Depuis toute petite, je souffre d'une phobie des détonations. Rien qu'un bouchon de champagne me tétanise. Puis j'ai le vertige, bien que cela se tasse un peu, cette peur reste très présente. Pour finir, je suis énormément claustrophobe.
Quelles sont leurs conséquences sur votre quotidien ? A quelle fréquence y êtes-vous confronté ? Y a-t-il des activités auxquelles vous devez renoncer ?
Les détonations, cela est gênant quand des enfants s'amusent avec des pétards. Le 14 juillet cela m'empêche de sortir, de profiter, etc. En soirée je me réfugie dans les toilettes pour ne pas entendre l'ouverture des bouteilles de champagne ou de mousseux. Le vertige, hé bien c'est classique. Les ponts, les hauts bâtiments, la tour Eiffel, etc. Puis ma claustrophobie est très gênante. Tous le jours pour accéder au self de mon établissement je dois passer par un couloir très étroit avec des escaliers. Je finis souvent en sueur, l'impression d'étouffer et une folle envie de courir dehors.
A quelle occasion / événement avez-vous été le plus gêné par cette phobie ? Racontez.

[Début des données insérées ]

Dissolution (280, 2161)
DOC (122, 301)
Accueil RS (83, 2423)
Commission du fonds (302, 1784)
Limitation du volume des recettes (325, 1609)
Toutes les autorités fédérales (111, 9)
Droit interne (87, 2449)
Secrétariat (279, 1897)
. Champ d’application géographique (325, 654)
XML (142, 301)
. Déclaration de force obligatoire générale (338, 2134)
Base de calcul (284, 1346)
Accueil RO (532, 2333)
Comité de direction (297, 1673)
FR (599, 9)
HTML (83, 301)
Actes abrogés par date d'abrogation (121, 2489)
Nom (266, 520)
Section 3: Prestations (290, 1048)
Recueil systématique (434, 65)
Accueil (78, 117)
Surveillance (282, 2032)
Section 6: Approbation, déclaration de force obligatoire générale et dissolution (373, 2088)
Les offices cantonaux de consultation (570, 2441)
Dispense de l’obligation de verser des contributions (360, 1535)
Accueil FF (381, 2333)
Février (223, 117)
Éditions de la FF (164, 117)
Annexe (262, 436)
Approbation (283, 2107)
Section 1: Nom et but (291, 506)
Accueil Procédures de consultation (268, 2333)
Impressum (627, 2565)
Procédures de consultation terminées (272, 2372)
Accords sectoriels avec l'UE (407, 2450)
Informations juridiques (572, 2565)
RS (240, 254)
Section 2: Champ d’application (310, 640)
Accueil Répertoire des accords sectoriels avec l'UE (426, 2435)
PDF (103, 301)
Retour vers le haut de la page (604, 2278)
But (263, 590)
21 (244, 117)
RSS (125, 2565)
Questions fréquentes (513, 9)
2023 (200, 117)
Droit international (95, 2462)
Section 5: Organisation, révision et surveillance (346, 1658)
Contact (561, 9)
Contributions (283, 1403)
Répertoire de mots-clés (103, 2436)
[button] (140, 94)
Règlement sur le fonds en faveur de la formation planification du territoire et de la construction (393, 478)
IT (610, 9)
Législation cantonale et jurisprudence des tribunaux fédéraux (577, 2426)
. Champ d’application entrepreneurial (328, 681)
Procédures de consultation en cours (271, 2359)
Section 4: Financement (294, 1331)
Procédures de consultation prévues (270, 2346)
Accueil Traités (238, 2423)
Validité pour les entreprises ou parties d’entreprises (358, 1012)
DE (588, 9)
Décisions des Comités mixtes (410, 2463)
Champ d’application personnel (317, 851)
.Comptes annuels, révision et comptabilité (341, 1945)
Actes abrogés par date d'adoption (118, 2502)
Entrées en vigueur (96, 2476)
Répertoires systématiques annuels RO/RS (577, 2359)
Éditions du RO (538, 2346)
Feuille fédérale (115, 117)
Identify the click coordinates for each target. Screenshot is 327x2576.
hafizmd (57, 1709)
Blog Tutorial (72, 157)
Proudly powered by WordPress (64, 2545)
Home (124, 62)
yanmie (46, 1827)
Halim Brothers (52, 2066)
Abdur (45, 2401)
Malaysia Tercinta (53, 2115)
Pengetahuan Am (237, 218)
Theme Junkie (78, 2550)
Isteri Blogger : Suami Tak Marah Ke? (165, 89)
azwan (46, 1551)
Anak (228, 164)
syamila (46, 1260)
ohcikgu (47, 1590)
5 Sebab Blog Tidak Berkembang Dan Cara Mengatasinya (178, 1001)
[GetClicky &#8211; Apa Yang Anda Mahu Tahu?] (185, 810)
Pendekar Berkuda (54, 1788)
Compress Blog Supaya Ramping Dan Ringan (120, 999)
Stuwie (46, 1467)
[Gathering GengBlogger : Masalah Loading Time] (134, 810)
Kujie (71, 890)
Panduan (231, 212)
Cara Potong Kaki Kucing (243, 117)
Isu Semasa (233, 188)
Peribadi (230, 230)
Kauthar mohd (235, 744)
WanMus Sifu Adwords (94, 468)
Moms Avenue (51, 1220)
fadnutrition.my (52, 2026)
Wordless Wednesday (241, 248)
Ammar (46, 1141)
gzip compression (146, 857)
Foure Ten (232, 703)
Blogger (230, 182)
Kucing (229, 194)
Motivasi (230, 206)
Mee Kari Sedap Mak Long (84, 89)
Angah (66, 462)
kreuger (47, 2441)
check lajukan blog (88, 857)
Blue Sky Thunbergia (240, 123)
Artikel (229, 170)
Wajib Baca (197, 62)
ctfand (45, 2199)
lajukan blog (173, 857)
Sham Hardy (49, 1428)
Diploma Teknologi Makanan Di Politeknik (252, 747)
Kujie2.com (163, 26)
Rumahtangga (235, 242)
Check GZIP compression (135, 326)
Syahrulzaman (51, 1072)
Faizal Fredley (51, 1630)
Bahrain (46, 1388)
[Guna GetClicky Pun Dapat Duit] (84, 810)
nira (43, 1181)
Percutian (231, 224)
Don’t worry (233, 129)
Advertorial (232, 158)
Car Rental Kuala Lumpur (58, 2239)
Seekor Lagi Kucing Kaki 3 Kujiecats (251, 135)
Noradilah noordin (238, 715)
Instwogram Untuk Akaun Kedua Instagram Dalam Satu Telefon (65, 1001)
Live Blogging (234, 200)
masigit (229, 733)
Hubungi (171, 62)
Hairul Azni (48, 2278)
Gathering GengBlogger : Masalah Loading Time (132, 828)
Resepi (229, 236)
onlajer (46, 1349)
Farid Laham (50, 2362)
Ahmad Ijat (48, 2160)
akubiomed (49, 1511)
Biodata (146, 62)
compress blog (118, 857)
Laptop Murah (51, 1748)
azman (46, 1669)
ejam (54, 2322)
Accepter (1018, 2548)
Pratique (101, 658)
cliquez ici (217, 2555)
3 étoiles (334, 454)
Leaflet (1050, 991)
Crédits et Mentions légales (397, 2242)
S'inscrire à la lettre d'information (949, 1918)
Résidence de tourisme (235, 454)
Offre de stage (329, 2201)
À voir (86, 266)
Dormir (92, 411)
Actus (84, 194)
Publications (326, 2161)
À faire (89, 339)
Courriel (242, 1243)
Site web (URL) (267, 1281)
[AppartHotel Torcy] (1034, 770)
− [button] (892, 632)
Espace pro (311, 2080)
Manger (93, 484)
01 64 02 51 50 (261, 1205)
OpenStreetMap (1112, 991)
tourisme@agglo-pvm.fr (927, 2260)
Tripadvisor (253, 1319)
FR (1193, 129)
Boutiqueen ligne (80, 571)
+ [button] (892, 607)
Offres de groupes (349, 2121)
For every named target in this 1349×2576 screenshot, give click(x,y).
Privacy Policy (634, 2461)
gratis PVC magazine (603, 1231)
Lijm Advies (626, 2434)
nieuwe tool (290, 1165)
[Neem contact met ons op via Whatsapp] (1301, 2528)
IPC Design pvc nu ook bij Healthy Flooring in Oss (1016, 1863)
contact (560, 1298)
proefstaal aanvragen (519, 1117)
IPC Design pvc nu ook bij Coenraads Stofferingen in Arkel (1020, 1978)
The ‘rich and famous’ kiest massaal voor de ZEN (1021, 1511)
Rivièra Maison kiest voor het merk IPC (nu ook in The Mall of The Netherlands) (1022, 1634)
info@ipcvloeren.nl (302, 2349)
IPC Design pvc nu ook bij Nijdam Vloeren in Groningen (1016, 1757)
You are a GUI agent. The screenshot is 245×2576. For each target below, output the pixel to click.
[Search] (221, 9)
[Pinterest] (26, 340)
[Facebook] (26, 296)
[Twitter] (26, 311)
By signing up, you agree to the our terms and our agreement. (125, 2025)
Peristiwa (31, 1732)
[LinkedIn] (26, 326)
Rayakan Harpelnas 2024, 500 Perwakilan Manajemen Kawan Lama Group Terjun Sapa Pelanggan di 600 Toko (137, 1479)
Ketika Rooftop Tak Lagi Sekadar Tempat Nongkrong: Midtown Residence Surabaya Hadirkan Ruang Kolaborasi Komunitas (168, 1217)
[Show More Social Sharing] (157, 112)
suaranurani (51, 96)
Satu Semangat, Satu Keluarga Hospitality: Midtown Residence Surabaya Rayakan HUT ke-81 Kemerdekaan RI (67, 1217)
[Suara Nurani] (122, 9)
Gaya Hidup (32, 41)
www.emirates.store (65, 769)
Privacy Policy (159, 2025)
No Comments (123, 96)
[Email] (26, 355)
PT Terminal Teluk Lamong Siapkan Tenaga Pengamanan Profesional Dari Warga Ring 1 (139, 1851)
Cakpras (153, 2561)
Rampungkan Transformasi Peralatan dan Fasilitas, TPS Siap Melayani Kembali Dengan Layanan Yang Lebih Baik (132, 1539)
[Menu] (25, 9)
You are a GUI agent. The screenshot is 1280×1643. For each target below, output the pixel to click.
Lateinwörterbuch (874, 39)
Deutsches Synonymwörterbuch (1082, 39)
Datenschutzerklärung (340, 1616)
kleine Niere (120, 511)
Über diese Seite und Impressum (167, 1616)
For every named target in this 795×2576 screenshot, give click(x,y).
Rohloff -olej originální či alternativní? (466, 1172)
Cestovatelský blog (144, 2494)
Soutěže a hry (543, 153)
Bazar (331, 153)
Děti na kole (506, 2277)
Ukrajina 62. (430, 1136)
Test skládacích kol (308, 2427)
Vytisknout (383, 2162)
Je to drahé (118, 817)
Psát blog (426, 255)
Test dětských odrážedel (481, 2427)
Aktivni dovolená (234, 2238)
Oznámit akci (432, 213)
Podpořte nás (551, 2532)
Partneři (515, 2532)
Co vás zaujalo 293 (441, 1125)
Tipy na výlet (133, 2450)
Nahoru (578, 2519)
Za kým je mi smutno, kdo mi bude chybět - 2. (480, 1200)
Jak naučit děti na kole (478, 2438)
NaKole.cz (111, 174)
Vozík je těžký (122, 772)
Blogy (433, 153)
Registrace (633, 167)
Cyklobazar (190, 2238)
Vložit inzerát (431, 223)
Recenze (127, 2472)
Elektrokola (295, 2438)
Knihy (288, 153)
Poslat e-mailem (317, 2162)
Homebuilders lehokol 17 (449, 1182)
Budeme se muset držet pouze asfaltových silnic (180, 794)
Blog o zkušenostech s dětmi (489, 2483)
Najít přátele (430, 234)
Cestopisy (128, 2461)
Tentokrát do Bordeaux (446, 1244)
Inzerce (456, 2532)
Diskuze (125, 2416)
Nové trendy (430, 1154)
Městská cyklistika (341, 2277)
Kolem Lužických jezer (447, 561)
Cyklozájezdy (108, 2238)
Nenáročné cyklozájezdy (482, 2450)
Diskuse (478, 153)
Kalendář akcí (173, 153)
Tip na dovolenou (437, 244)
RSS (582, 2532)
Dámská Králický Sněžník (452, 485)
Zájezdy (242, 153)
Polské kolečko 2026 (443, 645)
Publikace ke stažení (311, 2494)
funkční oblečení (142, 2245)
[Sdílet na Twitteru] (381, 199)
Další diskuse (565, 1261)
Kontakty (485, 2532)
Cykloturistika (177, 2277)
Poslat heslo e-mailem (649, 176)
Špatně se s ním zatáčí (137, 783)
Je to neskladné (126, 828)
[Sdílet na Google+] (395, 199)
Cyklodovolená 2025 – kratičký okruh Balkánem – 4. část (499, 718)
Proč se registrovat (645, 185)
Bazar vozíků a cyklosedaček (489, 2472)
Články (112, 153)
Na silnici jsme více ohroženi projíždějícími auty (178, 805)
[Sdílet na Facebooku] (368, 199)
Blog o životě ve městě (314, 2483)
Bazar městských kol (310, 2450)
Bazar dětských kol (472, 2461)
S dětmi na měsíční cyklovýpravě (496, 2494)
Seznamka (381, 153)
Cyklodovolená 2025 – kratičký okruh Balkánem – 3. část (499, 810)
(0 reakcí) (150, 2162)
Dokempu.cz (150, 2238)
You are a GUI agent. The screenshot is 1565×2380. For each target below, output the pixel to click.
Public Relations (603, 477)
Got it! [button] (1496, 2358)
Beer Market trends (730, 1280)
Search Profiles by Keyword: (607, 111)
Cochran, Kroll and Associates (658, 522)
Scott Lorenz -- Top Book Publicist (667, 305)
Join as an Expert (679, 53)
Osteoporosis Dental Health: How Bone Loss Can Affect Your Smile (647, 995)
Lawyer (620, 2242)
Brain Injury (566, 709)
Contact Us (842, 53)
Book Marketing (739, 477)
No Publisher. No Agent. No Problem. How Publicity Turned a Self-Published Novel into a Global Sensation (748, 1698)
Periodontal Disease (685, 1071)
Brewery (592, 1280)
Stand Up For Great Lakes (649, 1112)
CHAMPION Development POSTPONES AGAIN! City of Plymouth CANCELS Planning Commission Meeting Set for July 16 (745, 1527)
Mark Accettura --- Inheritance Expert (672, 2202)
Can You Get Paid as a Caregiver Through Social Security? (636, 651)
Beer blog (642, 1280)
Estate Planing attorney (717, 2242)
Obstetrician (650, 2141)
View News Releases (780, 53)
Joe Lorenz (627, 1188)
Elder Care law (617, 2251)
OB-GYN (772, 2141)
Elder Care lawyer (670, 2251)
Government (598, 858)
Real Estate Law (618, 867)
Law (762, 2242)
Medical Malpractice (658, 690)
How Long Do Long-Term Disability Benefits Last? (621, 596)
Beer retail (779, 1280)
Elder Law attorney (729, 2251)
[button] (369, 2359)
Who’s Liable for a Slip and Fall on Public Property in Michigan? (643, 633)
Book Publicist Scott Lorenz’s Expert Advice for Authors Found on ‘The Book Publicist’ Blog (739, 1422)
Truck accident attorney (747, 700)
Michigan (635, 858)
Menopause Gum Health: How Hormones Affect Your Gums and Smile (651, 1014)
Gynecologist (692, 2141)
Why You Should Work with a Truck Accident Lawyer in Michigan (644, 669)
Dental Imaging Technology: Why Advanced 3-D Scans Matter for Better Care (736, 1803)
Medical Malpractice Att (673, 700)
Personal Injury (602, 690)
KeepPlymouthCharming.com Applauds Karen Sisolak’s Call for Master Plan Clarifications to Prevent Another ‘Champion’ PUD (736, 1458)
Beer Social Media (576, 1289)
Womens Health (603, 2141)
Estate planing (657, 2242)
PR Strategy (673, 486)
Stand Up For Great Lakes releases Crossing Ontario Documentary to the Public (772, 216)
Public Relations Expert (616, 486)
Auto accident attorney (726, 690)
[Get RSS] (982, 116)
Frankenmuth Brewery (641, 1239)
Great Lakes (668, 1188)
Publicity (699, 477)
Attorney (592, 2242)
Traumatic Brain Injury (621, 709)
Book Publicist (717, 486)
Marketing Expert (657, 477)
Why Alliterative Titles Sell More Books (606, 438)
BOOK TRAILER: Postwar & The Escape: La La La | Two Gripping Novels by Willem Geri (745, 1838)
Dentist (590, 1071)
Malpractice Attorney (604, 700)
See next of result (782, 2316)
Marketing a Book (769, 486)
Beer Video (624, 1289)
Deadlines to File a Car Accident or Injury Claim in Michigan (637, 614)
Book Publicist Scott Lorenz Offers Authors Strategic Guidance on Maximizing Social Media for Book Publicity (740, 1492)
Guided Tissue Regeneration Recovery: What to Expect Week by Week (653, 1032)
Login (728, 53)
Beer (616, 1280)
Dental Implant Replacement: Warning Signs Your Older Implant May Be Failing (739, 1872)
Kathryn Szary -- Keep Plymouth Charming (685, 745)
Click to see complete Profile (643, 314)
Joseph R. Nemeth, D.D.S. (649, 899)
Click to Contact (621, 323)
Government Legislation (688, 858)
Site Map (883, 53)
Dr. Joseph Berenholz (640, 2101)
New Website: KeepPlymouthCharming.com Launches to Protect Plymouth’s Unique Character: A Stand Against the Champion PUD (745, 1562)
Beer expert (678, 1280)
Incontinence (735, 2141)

1/ Le peur des détonations m'a beaucoup gênée lors d'un voyage en Espagne. Je marchais dans le centre ville puis une fusée à été lancée. Je me suis mise à pleurer et à paniquer. Avec des amies, pour ne pas revivre ça, nous avons décidé de nous éloigner. Arrivée près d'un petit parc nous avons commencé à pique-niquer. Trois autres fusées ont été lancées juste à côté de moi. Pleurs, cris, je suis partie en courant, impossible de me contrôler, c'était effrayant. 2/ Pour le vertige, c'est lorsque je vais a Paris visiter le muséum d'histoire naturelle. J'y suis allée deux fois et les escaliers étant transparents et espacés, je suis tétanisée dedans. Impossible de prendre l'ascenseur à cause de ma claustrophobie. Par chance, celui-là est transparent. Mais je suis obligée de m'asseoir dedans pour ne pas avoir peur du vide. 3/ La claustrophobie m'a beaucoup gênée lorsque j'étais en vacances avec une bande de copains. Nous dormions dans des tentes, et toutes les nuits je me relevait en sueur, en pleurant, car j'avais peur d'étouffer. J'ai du faire des nuits en pointillés pendant deux semaines.